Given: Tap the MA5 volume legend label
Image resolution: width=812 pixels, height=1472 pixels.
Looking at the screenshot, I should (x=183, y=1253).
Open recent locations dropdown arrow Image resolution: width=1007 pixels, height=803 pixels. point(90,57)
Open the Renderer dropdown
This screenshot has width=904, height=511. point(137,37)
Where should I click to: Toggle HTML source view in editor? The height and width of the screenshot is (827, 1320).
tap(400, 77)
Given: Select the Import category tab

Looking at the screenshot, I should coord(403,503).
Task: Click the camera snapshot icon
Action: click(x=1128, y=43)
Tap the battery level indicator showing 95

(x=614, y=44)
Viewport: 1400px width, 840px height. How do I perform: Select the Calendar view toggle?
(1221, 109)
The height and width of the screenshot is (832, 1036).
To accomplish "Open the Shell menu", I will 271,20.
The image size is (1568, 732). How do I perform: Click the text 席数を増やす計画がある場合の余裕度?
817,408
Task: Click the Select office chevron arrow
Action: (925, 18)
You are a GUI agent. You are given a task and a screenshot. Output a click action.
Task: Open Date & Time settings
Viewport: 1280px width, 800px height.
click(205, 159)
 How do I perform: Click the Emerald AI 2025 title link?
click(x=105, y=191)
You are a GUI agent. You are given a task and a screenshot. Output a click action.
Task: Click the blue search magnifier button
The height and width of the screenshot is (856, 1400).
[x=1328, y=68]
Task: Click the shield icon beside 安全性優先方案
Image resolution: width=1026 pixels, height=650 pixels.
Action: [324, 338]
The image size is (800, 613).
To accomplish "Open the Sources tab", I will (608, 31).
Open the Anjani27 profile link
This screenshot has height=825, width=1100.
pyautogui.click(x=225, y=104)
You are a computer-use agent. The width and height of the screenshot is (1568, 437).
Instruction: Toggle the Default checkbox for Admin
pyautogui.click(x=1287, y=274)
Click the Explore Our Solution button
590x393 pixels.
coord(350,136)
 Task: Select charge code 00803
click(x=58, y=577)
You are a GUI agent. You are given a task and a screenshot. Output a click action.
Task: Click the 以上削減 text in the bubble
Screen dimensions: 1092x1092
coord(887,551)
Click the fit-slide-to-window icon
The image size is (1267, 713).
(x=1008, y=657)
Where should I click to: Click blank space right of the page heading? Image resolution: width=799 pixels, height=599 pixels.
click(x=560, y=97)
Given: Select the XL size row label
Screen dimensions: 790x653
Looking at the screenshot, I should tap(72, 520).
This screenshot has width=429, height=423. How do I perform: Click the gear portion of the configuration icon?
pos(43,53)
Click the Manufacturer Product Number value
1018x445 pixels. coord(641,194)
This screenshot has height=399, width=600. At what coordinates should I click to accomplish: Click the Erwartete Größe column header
*****
» Goal of the exercise
The range runs from the line with "Task: Select charge code 00803" to the last line of the entries above, both included. Restate it word for word.

» Expected answer
 Task: Select charge code 00803
click(x=58, y=577)
You are a GUI agent. You are given a task and a screenshot. Output a click action.
Task: Click the 以上削減 text in the bubble
Screen dimensions: 1092x1092
coord(887,551)
Click the fit-slide-to-window icon
The image size is (1267, 713).
(x=1008, y=657)
Where should I click to: Click blank space right of the page heading? Image resolution: width=799 pixels, height=599 pixels.
click(x=560, y=97)
Given: Select the XL size row label
Screen dimensions: 790x653
Looking at the screenshot, I should tap(72, 520).
This screenshot has width=429, height=423. How do I perform: Click the gear portion of the configuration icon?
pos(43,53)
Click the Manufacturer Product Number value
1018x445 pixels. coord(641,194)
This screenshot has height=399, width=600. At what coordinates should I click to accomplish: Click the Erwartete Größe column header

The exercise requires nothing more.